TASK OBJECTIVE. Copy each line below that contains "Given".

RECORDS PROVIDED.
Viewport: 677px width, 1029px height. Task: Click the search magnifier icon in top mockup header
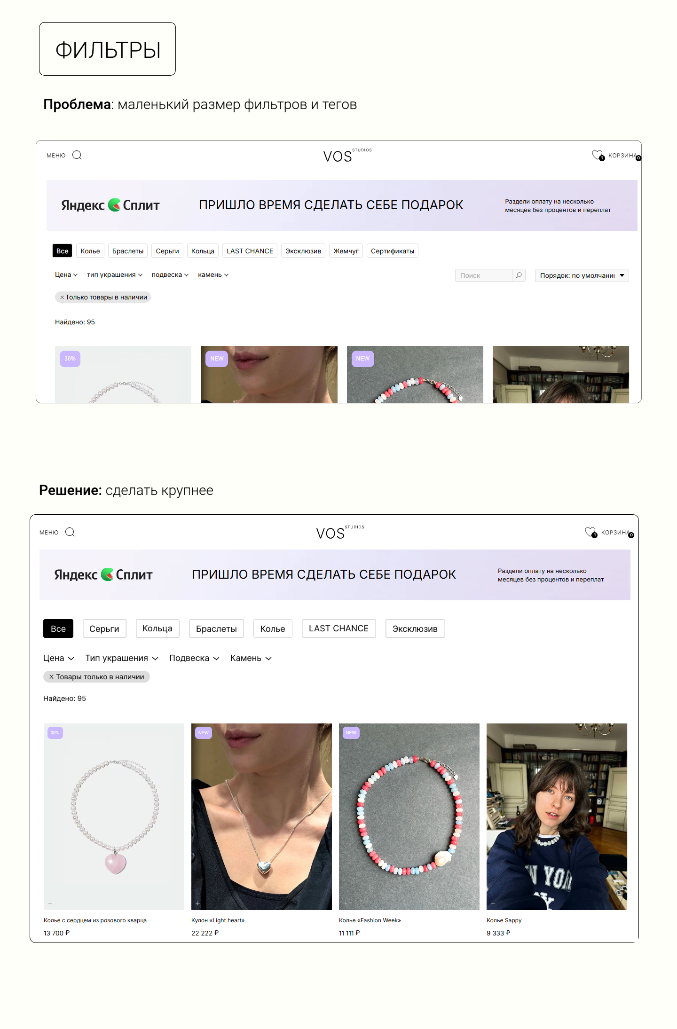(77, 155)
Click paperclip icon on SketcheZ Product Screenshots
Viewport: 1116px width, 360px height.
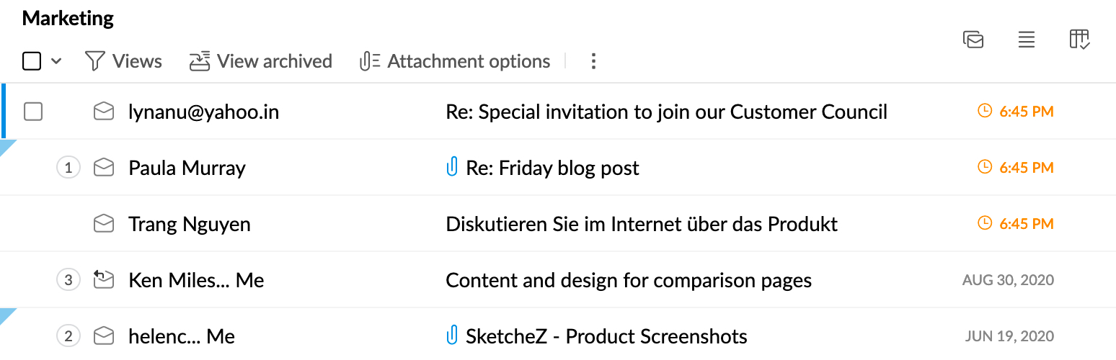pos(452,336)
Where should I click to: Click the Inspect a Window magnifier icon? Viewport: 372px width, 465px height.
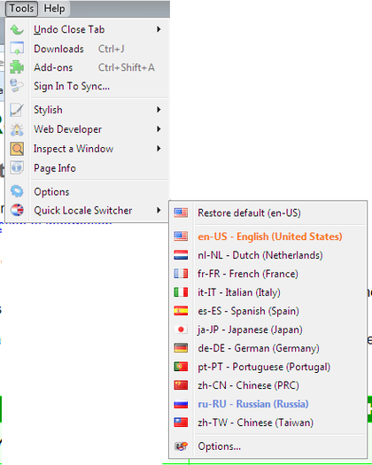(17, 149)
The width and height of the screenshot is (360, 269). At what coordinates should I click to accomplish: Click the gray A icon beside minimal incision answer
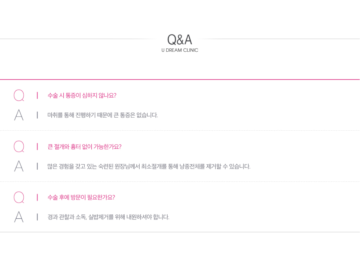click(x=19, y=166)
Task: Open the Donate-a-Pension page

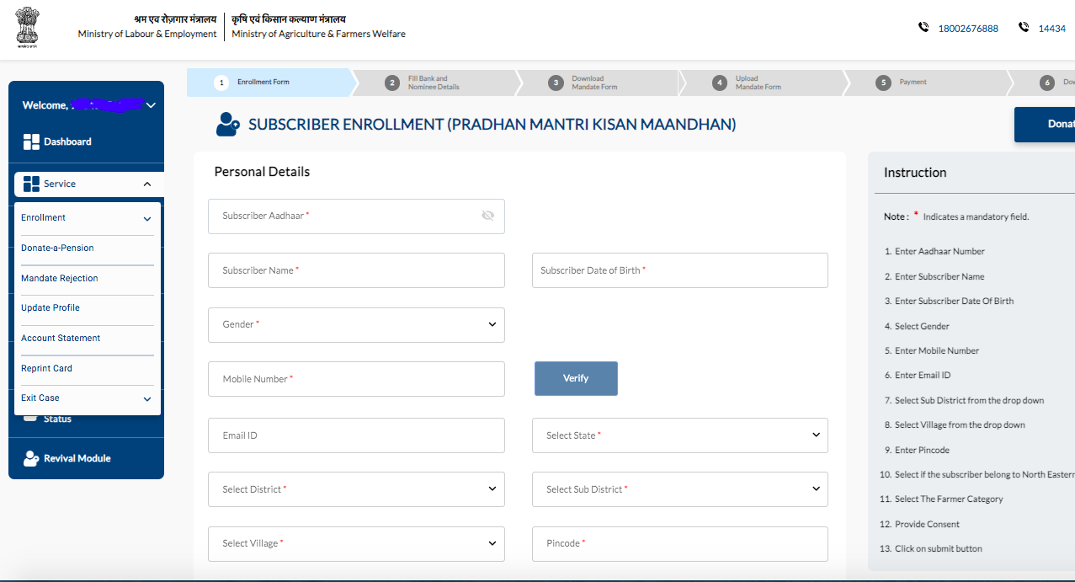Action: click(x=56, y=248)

* * *

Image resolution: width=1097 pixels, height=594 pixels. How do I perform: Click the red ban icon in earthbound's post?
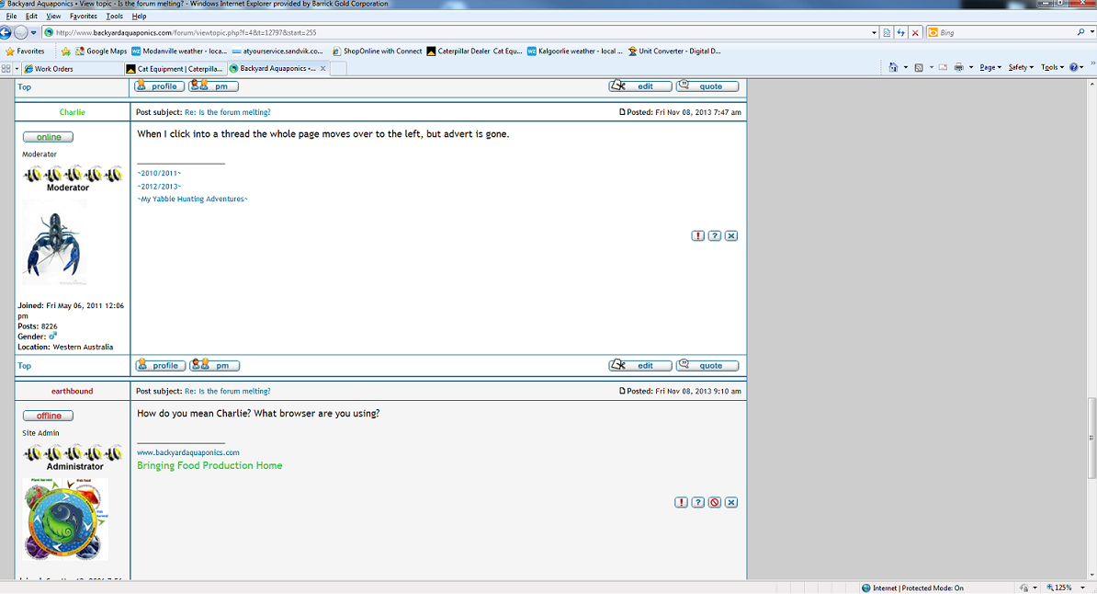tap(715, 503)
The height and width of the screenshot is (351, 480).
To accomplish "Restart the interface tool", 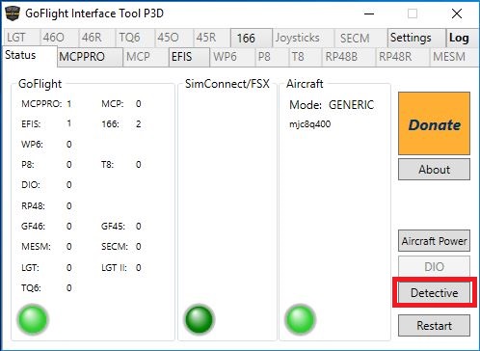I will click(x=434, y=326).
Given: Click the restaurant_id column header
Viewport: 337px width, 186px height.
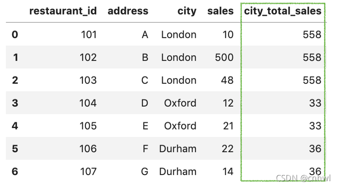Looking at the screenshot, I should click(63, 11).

* * *

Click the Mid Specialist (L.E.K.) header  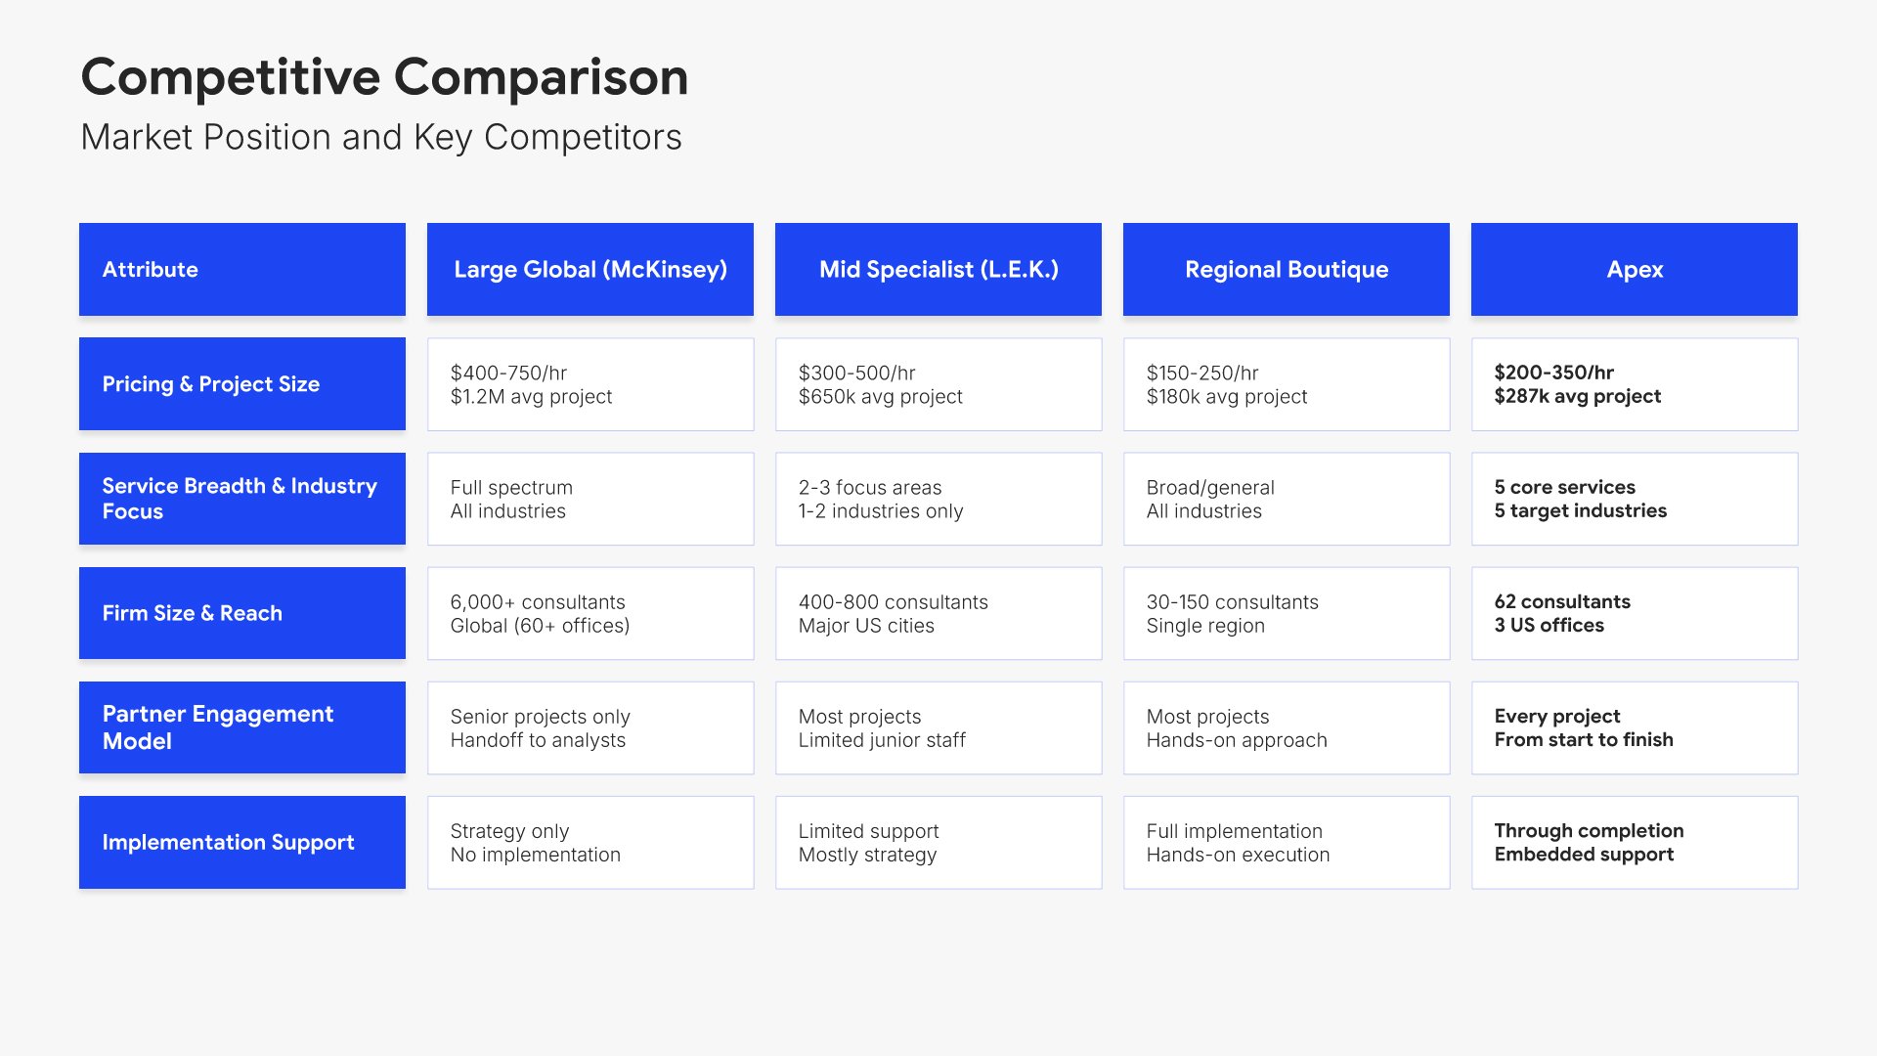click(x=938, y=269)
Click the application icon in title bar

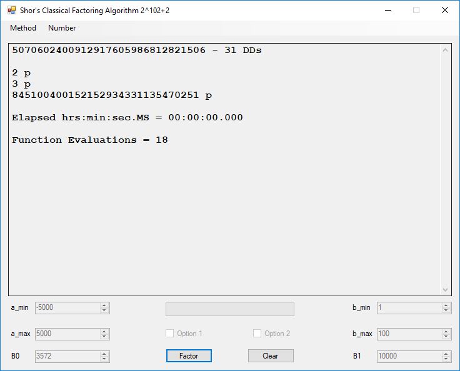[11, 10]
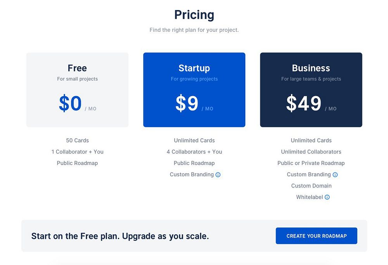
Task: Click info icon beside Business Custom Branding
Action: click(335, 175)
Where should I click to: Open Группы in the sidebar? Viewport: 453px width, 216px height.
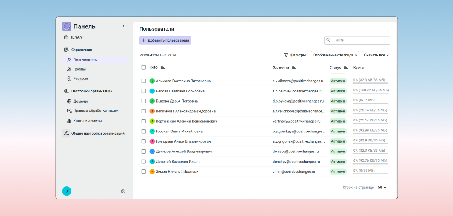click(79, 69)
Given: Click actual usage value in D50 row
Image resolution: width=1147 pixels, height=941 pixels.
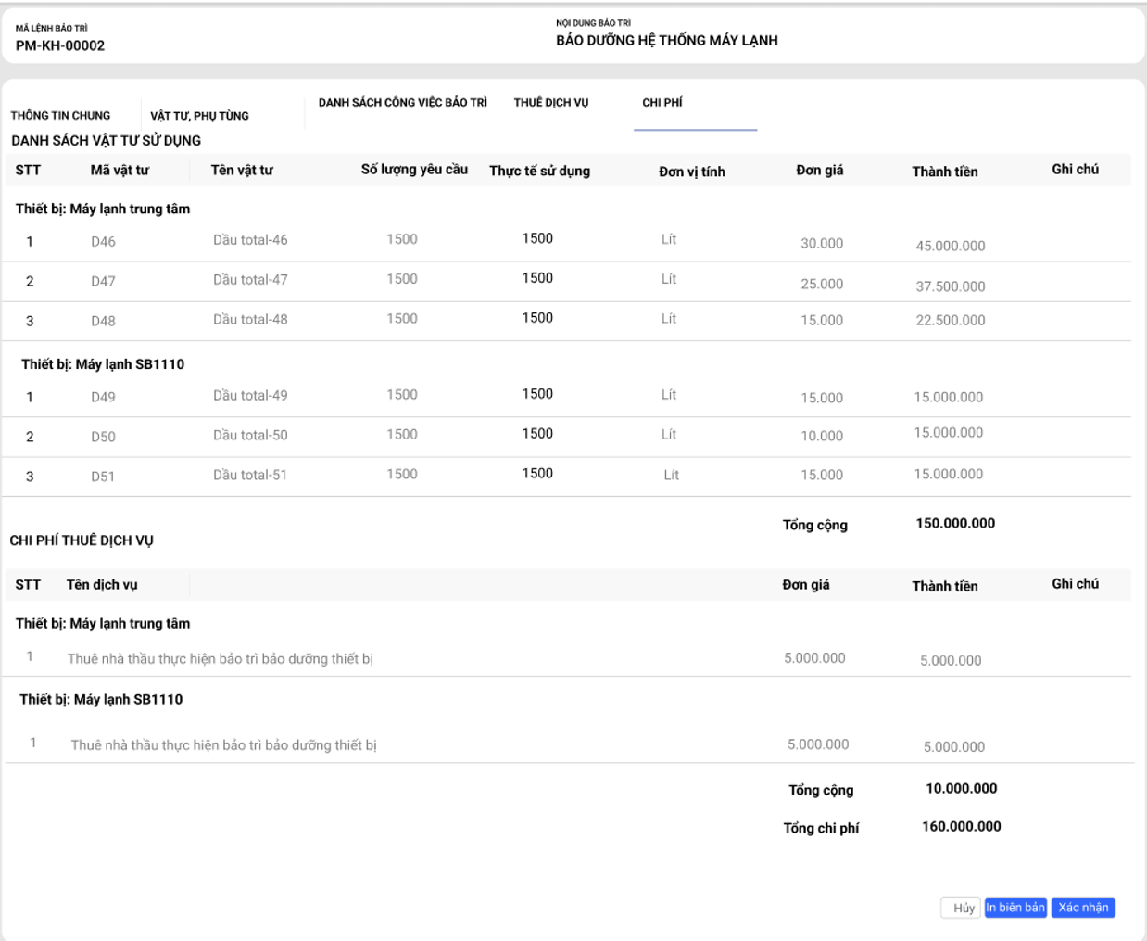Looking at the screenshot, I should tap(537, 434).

EXERCISE RESULT.
Given: Click the restaurant_id column header
Given: Click actual usage value in D50 row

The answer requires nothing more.